- Your task
Where the line containing "Task: Click the JP avatar for John Phiri" appears in the records below, begin there and repeat each line exactly through the final one, dropping all pictures.

- Records for this task
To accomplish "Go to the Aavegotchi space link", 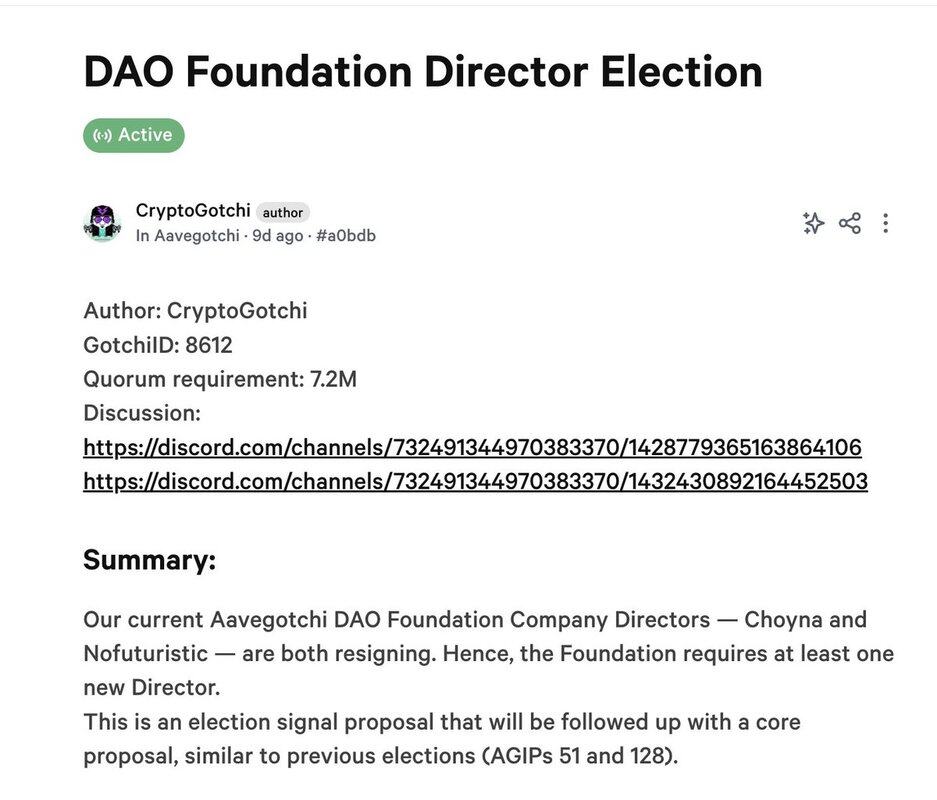I will pyautogui.click(x=196, y=236).
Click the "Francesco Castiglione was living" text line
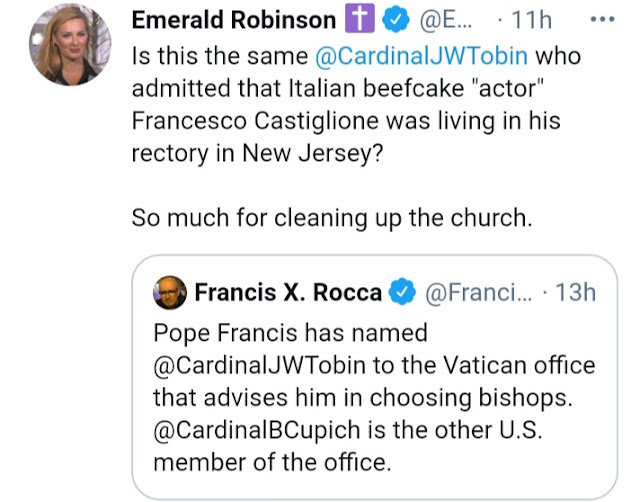 pos(347,120)
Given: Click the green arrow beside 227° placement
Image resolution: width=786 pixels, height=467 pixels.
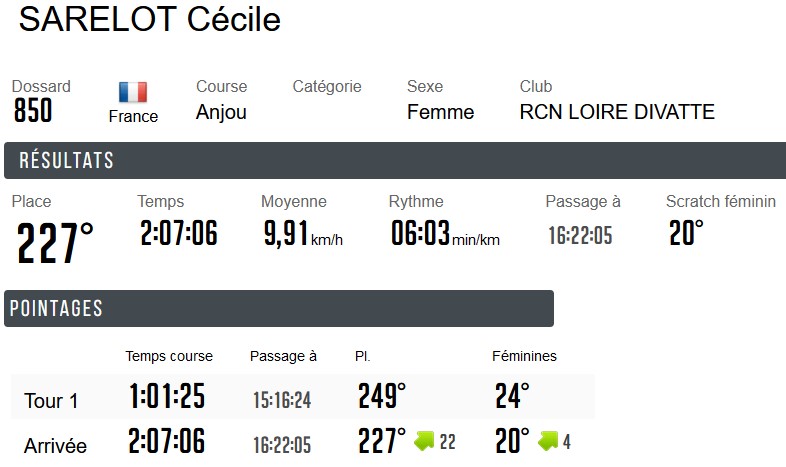Looking at the screenshot, I should pos(426,441).
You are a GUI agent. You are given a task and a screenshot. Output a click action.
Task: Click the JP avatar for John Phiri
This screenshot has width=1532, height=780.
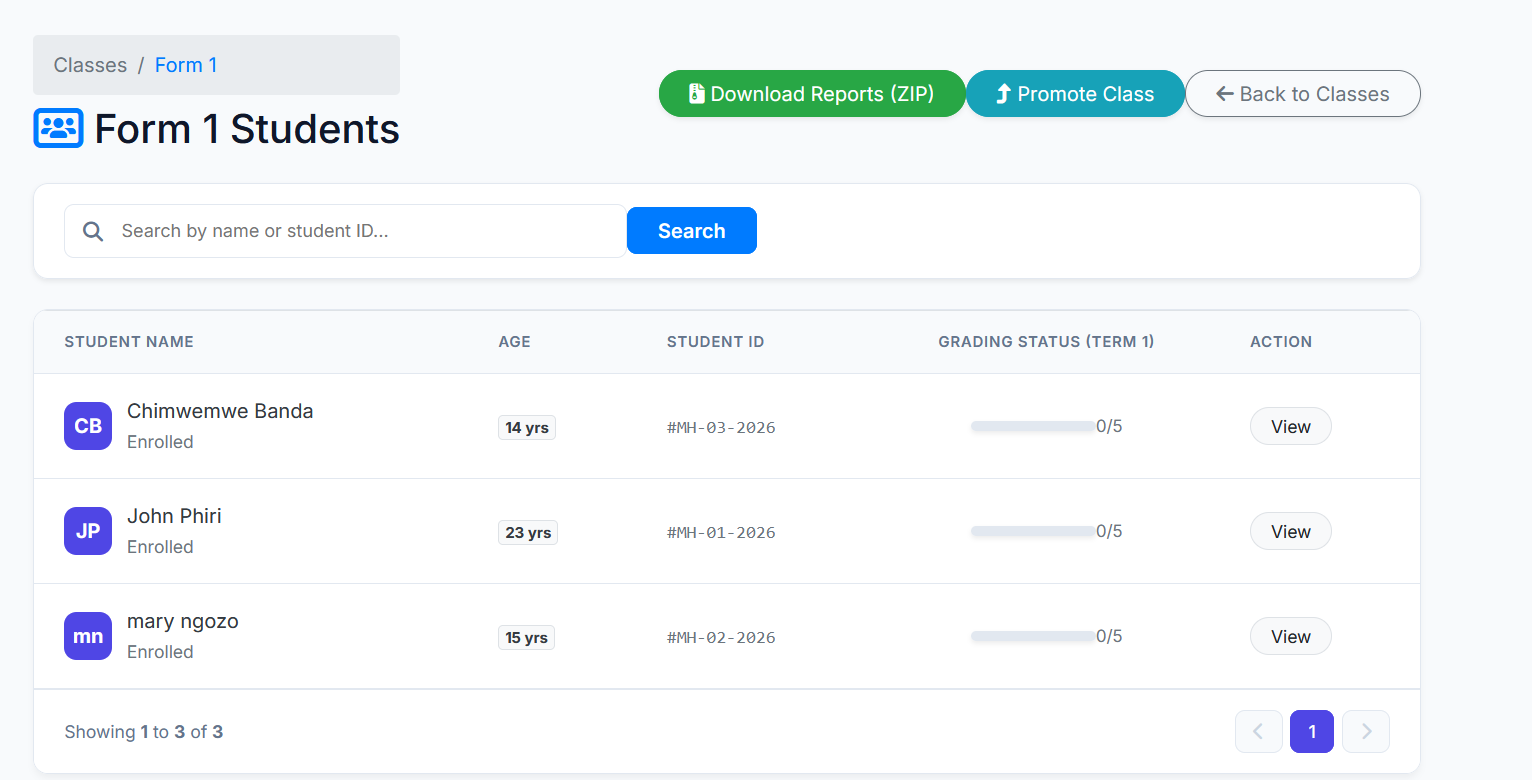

- Solution for this task
Task: Click the JP avatar for John Phiri
This screenshot has width=1532, height=780.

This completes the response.